UK-based pharmaceuticals business

Vernalis plc was a UK-based pharmaceuticals business headquartered in Winnersh, with research in Cambridge, and with a Berwyn, PA, US-based commercial operation, Vernalis Therapeutics Inc., focusing on the sales and marketing of slow-release formulations of prescription cough and cold medicines. Tuzistra XR (codeine polistirex/ chlorpheniramine polistirex) was the first launched product which arose from this strategy, however sales did not reach expectations. As a result, the strategy was abandoned and the company was put up for sale. Vernalis plc was listed on AIM until its acquisition by Ligand Holdings (UK) Ltd, a subsidiary of Ligand Pharmaceuticals, Inc. (NASDAQ:LGND) on 10 October 2018.

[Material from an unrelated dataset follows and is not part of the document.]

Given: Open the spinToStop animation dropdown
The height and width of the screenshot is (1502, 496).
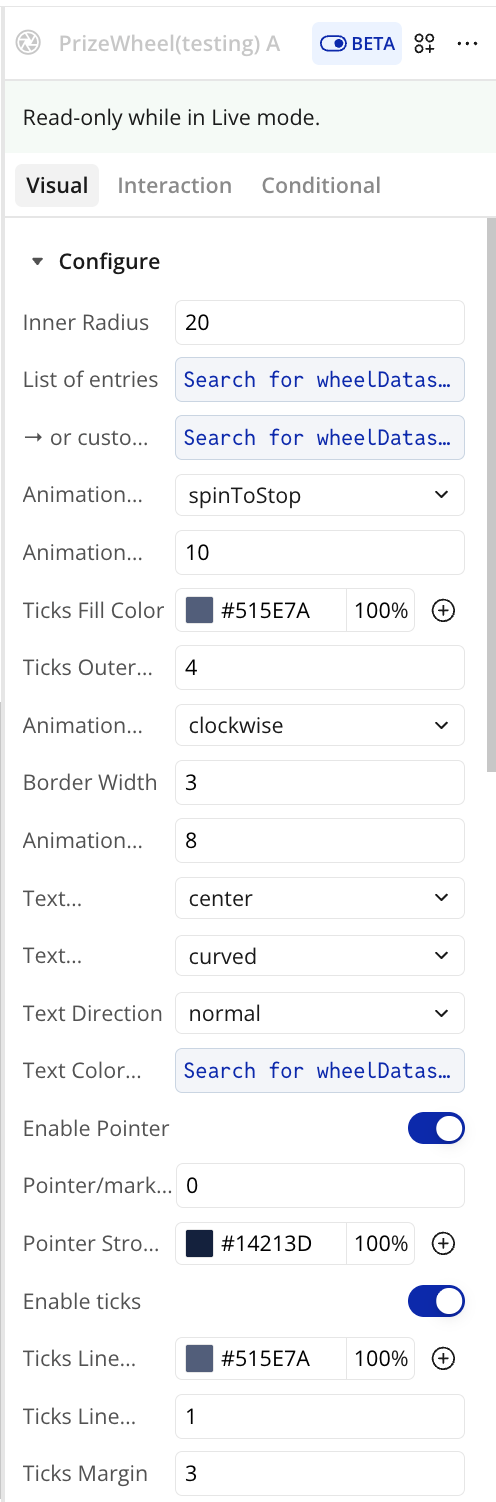Looking at the screenshot, I should pos(320,495).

Vernalis plc (formerly known as British Biotech plc prior to 1 October 2003), arose from two company mergers. The first merger, with the privately held Cambridge-based RiboTargets Holdings plc, was completed in April 2003, and brought a structure-based drug discovery capability focused on novel cancer targets. The second merger, with Vernalis Group, was completed in September 2003 and brought a marketed product, frovatriptan, a clinical portfolio and drug discovery programmes focused on CNS disorders.

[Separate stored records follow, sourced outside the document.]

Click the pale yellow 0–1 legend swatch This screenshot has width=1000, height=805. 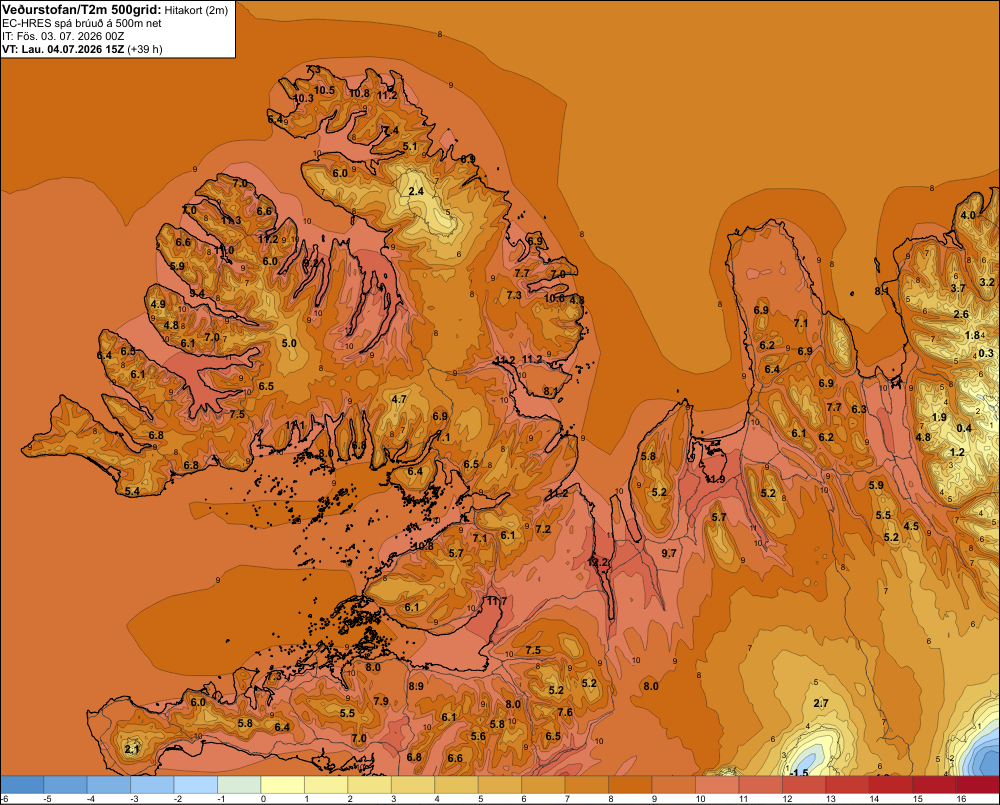283,785
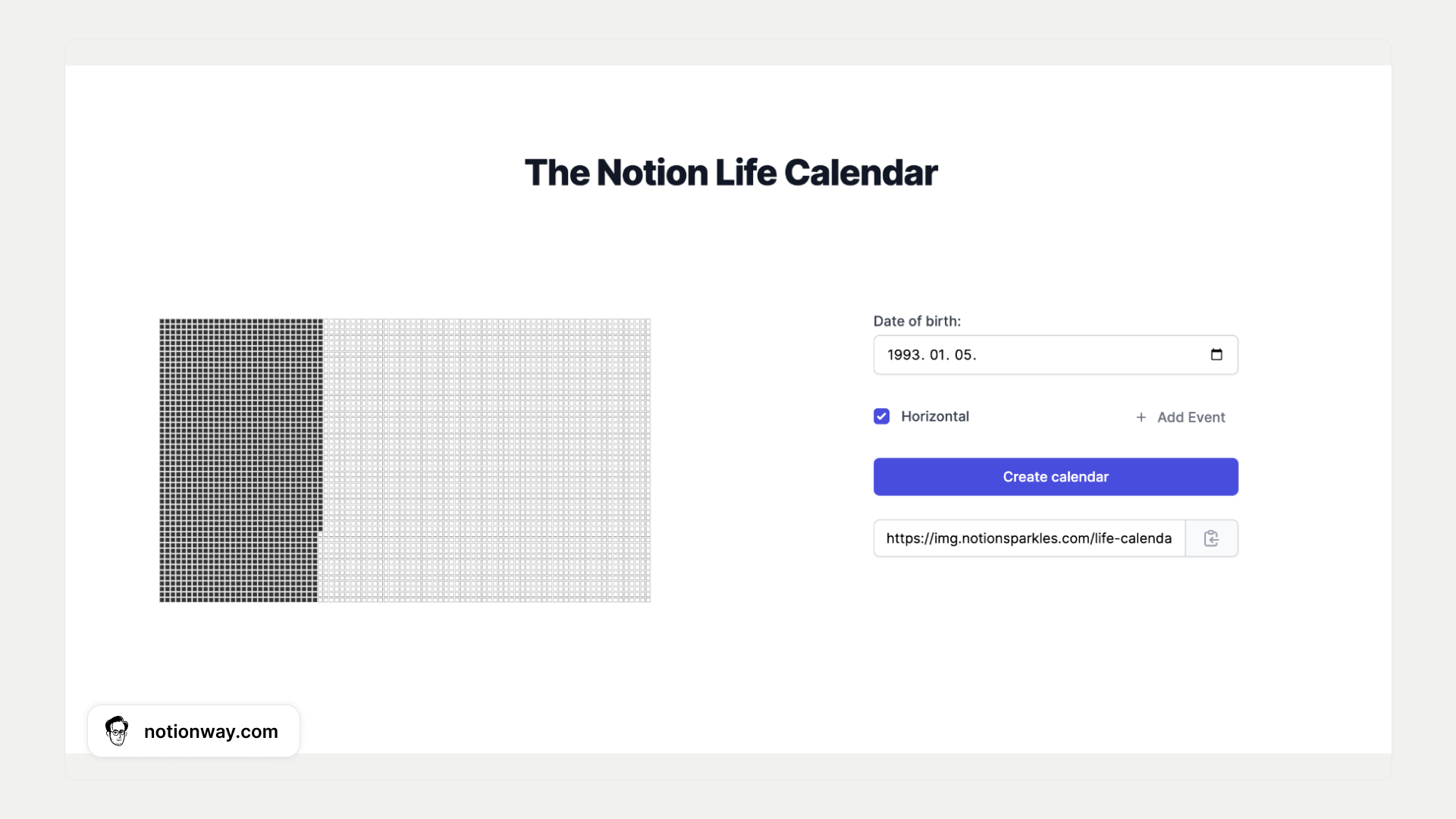Select the month 01 in birth date
The height and width of the screenshot is (819, 1456).
point(938,355)
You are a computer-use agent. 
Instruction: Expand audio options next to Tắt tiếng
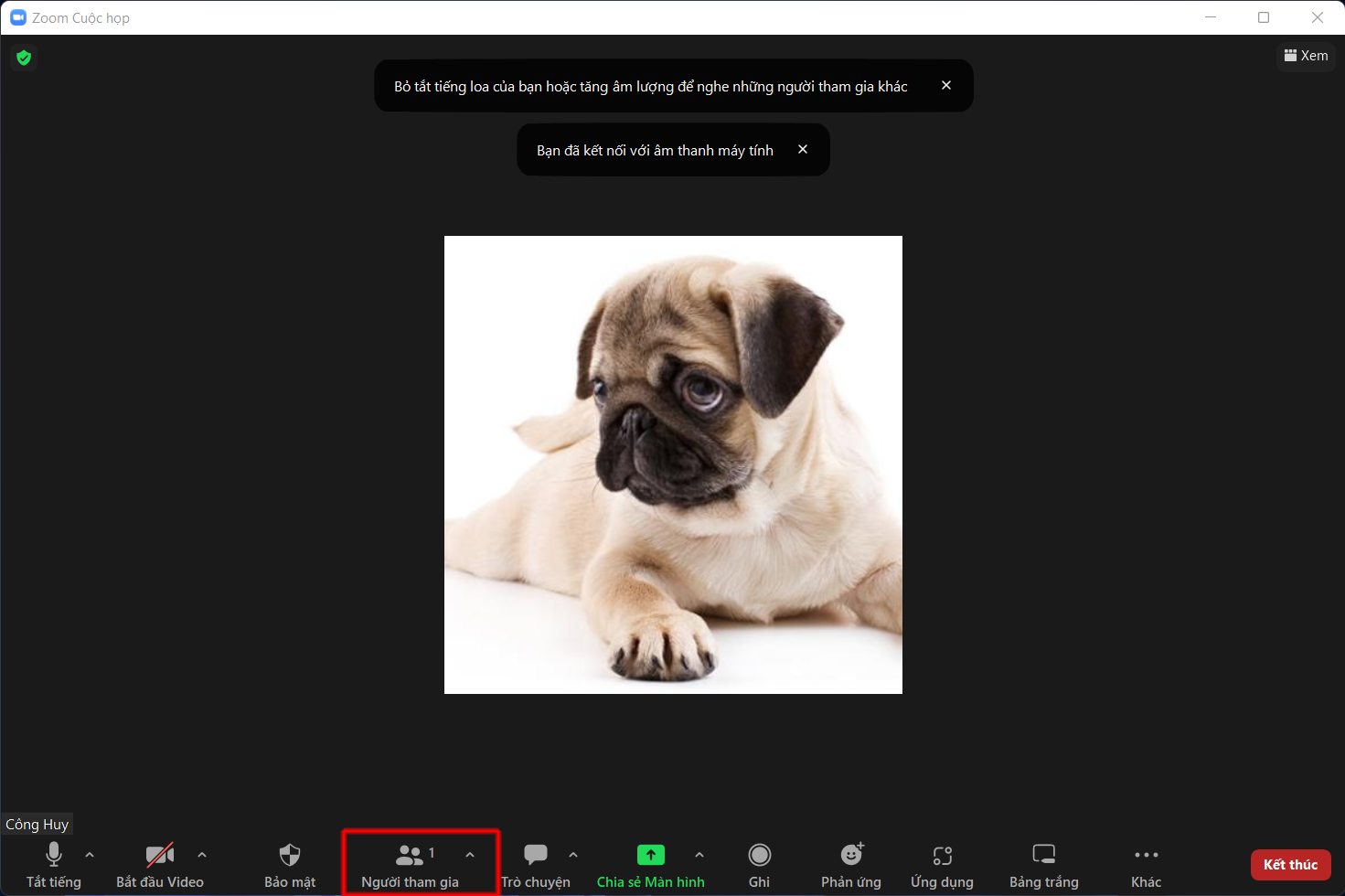point(89,854)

Its successful Cambridge, UK-based research facility, with expertise in fragment and structure-based drug discovery, continues as Vernalis Research. The company is engaged in research collaborations with pharmaceuticals industry partners, and maintains a pipeline of commercially partnered and non-partnered drug candidates in pre-clinical and clinical development.